The derivatives are vectors that lie tangential to the unit sphere. We can calculate this to verify, or we can look at the off diagonal terms which say just this if we trust the math that says these should all be zeros. For each of the off diagonal terms to be zero must mean that we have

\begin{aligned}0 = \frac{\partial {\hat{\mathbf{r}}}}{\partial {\theta}} \cdot \hat{\mathbf{r}} = \frac{\partial {\hat{\mathbf{r}}}}{\partial {\theta}} \cdot \frac{\partial {\hat{\mathbf{r}}}}{\partial {\phi}} = \frac{\partial {\hat{\mathbf{r}}}}{\partial {\phi}} \cdot \hat{\mathbf{r}} \end{aligned} \quad\quad\quad(28)

This makes intuitive sense. We can also verify quickly enough that $({\partial {\hat{\mathbf{r}}}}/{\partial {\theta}})^2 = 1$, and $({\partial {\hat{\mathbf{r}}}}/{\partial {\phi}})^2 = \sin^2\theta$ (I did this with a back of the envelope calculation using geometric algebra). That is consistent with what this matrix product implies it should equal.

# Completing the gradient change of variables to spherical polar coordinates.

We are now set to calculate the gradient in spherical polar coordinates from our Cartesian representation. From 13 and
25, and 26 we have

\begin{aligned}\boldsymbol{\nabla} =\begin{bmatrix}\mathbf{e}_1 & \mathbf{e}_2 & \mathbf{e}_3 \end{bmatrix}\begin{bmatrix}\hat{\mathbf{r}} \cdot \mathbf{e}_1 & \frac{1}{{r}} \frac{\partial {\hat{\mathbf{r}}}}{\partial {\theta}} \cdot \mathbf{e}_1 & \frac{1}{{r \sin^2\theta}} \frac{\partial {\hat{\mathbf{r}}}}{\partial {\phi}} \cdot \mathbf{e}_1 \\ \hat{\mathbf{r}} \cdot \mathbf{e}_2 & \frac{1}{{r}} \frac{\partial {\hat{\mathbf{r}}}}{\partial {\theta}} \cdot \mathbf{e}_2 & \frac{1}{{r \sin^2\theta}} \frac{\partial {\hat{\mathbf{r}}}}{\partial {\phi}} \cdot \mathbf{e}_2 \\ \hat{\mathbf{r}} \cdot \mathbf{e}_3 & \frac{1}{{r}} \frac{\partial {\hat{\mathbf{r}}}}{\partial {\theta}} \cdot \mathbf{e}_3 & \frac{1}{{r \sin^2\theta}} \frac{\partial {\hat{\mathbf{r}}}}{\partial {\phi}} \cdot \mathbf{e}_3 \end{bmatrix}\begin{bmatrix}\partial_r \\ \partial_\theta \\ \partial_\phi\end{bmatrix}.\end{aligned} \quad\quad\quad(29)

The Jacobian matrix has been written out explicitly as scalars because we are now switching to an abusive notation using matrices of vector elements.
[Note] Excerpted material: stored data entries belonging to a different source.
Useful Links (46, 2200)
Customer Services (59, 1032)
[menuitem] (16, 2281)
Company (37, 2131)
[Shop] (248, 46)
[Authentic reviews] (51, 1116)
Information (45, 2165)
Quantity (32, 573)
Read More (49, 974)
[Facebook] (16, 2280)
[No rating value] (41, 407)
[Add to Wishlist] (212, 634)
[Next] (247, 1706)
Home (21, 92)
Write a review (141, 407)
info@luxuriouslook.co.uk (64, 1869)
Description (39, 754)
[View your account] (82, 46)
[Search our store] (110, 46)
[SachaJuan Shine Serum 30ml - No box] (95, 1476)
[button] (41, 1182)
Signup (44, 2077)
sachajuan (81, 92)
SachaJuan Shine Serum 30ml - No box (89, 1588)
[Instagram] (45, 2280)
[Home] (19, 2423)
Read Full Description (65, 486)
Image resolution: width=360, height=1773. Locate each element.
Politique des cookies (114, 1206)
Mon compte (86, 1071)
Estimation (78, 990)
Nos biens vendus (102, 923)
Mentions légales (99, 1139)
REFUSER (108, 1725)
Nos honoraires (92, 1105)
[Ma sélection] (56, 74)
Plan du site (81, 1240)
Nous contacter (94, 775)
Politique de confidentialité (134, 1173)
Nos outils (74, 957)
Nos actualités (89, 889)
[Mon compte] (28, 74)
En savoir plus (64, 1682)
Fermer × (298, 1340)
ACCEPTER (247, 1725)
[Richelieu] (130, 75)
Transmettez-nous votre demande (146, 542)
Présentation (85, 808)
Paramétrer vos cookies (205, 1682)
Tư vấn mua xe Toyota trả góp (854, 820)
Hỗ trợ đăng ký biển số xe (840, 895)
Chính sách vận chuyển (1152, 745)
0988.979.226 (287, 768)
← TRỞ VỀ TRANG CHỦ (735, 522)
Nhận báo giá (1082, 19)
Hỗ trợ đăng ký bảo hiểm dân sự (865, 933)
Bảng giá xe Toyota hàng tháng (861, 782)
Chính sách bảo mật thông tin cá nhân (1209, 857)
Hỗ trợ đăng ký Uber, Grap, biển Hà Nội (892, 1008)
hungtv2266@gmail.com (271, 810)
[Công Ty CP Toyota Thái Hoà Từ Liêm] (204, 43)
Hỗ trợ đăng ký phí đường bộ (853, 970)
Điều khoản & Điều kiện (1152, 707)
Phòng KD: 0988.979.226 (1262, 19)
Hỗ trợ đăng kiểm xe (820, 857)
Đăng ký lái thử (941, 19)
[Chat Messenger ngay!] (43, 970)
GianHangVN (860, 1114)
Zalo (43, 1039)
Our Jacobian, a matrix of scalars happened to have a nice compact representation in column vector form, but we cannot use this when multiplying out with our matrix elements (or perhaps could if we invented more conventions, but lets avoid that). Having written it out in full we see that we recover our original compact Jacobian representation, and have just

\begin{aligned}\boldsymbol{\nabla} = \begin{bmatrix}\hat{\mathbf{r}} & \frac{1}{{r}} \frac{\partial {\hat{\mathbf{r}}}}{\partial {\theta}} & \frac{1}{{r \sin^2\theta}} \frac{\partial {\hat{\mathbf{r}}}}{\partial {\phi}} \end{bmatrix}\begin{bmatrix}\partial_r \\ \partial_\theta \\ \partial_\phi\end{bmatrix}.\end{aligned} \quad\quad\quad(30)

Expanding this last product we have the gradient in its spherical polar representation

\begin{aligned}\boldsymbol{\nabla} = \begin{bmatrix}\hat{\mathbf{r}} \frac{\partial {}}{\partial {r}} + \frac{1}{{r}} \frac{\partial {\hat{\mathbf{r}}}}{\partial {\theta}} \frac{\partial {}}{\partial {\theta}} + \frac{1}{{r \sin\theta}} \frac{1}{{\sin\theta}} \frac{\partial {\hat{\mathbf{r}}}}{\partial {\phi}} \frac{\partial {}}{\partial {\phi}}\end{bmatrix}.\end{aligned} \quad\quad\quad(31)

With the labels

\begin{aligned}\hat{\boldsymbol{\theta}} &= \frac{\partial {\hat{\mathbf{r}}}}{\partial {\theta}} \\ \hat{\boldsymbol{\phi}} &= \frac{1}{{\sin\theta}} \frac{\partial {\hat{\mathbf{r}}}}{\partial {\phi}},\end{aligned} \quad\quad\quad(32)

(having confirmed that these are unit vectors), we have the final result for the gradient in this representation

\begin{aligned}\boldsymbol{\nabla} = \hat{\mathbf{r}} \frac{\partial {}}{\partial {r}} + \frac{1}{{r}} \hat{\boldsymbol{\theta}} \frac{\partial {}}{\partial {\theta}} + \frac{1}{{r \sin\theta}} \hat{\boldsymbol{\phi}} \frac{\partial {}}{\partial {\phi}}.\end{aligned} \quad\quad\quad(34)

Here the matrix delimiters for the remaining one by one matrix term were also dropped.

# General expression for gradient in orthonormal frames.

Having done the computation for the spherical polar case, we get the result for any orthonormal frame for free. That is just

\begin{aligned}\boldsymbol{\nabla} = \sum_i (\boldsymbol{\nabla} q_i) \frac{\partial {}}{\partial {q_i}}.\end{aligned} \quad\quad\quad(35)

From each of the gradients we can factor out a unit vector in the direction of the gradient, and have an expression that structurally has the same form as 34. Writing $\hat{\mathbf{q}}_i = (\boldsymbol{\nabla} q_i)/{\left\lvert{\boldsymbol{\nabla} q_i}\right\rvert}$, this is

\begin{aligned}\boldsymbol{\nabla} = \sum_i {\left\lvert{\boldsymbol{\nabla} q_i}\right\rvert} \hat{\mathbf{q}}_i \frac{\partial {}}{\partial {q_i}}.\end{aligned} \quad\quad\quad(36)

These individual direction gradients are not necessarily easy to compute. The procedures outlined in [1] are a more effective way of dealing with this general computational task. However, if we want, we can at proceed this dumb obvious way and be able to get the desired result knowing only how to apply the chain rule, and the Cartesian definition of the gradient.

# References

[1] F.W. Byron and R.W. Fuller. Mathematics of Classical and Quantum Physics. Dover Publications, 1992.